■ DOCUMENT SECTION ■
__________
Because they do not want to confuse the average pool owner with details, of which there are none to make any decisions based on TDS. The assumption is since you MUST be using trichlor, and if TDS rises it is primarily from CYA.

Our members are not average pool owners. All are exceptional pool owners, that understand details that effect their pool water chemistry.
 

JoyfulNoise

TFP Expert
Platinum Supporter
May 23, 2015
18,471
Tucson, AZ
Pool Size
16000
Surface
Plaster
Chlorine
Salt Water Generator
SWG Type
Pentair Intellichlor IC-60
…. I'm just wondering if the folks at TFP have any opinions about this? Such as at what level of TDS should I consider a partial drain?
__________
■ ACTIVITY 1 ■
In the pool forum text, retype everything from "Because they do" down to "primarily from CYA.".
■ ACTIVITY 2 ■
According to the pool forum text, what is assumed to be the main source when TDS rises?
■ ACTIVITY 3 ■
Proceed with the pool forum text from where it stops.
The material after the pool forum text is separate and unrelated to it.

■ GIVEN DATA ■
__________
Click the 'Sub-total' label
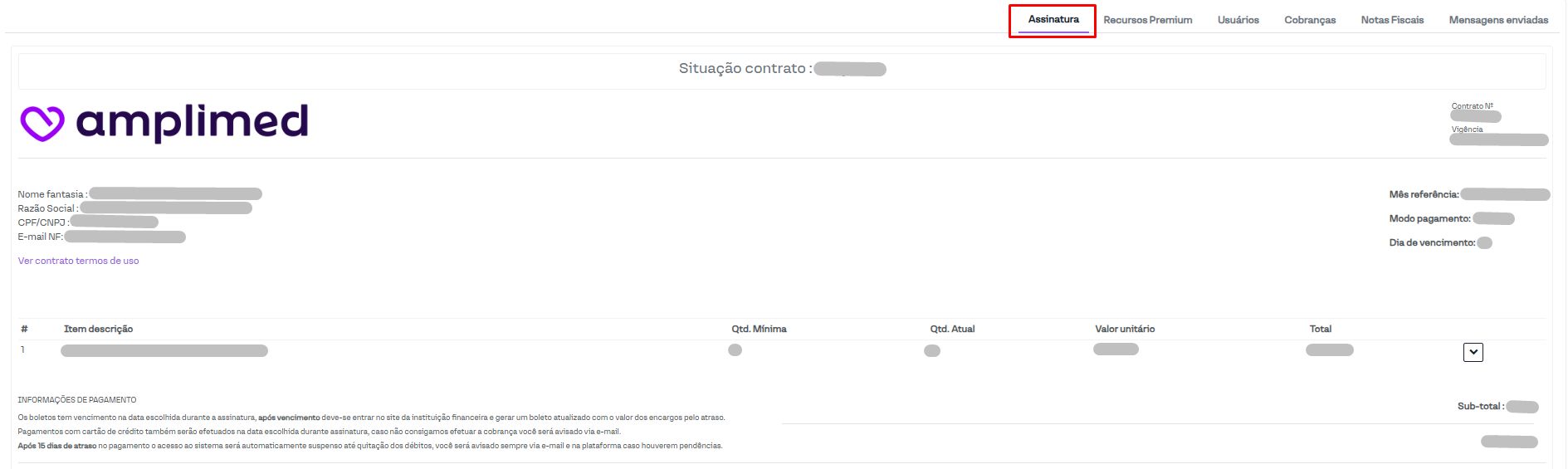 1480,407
__________
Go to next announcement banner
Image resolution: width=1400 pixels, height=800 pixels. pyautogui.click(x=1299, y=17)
__________
■ EXERCISE RESPONSE 1 ■
Because they do not want to confuse the average pool owner with details, of which there are none to make any decisions based on TDS. The assumption is since you MUST be using trichlor, and if TDS rises it is primarily from CYA.

■ EXERCISE RESPONSE 2 ■
CYA

■ EXERCISE RESPONSE 3 ■
There is no rational correlation between TDS and draining a pool. Back in the old, old, old, olden days pool service techs had very limited chemical testing knowledge and equipment. In fact, they still do 😂. TDS was a way to measure the build up of permanent dissolved chemical species (assuming they affected conductivity) in the water. Old timers would say, “Your water is “old”, you need to dump it and start over … “. TDS would also correlate to higher probability of corrosion and so if the TDS was high they’d tell you you’re going to get equipment damage. But all of that is the equivalent of me licking my finger and sticking it up in the air then proclaiming I can give you the weather forecast for the next 10 days. Totally unreliable.

Stick with individual testing of chemical levels to determine how you should treat your water, not old-wive’s tales.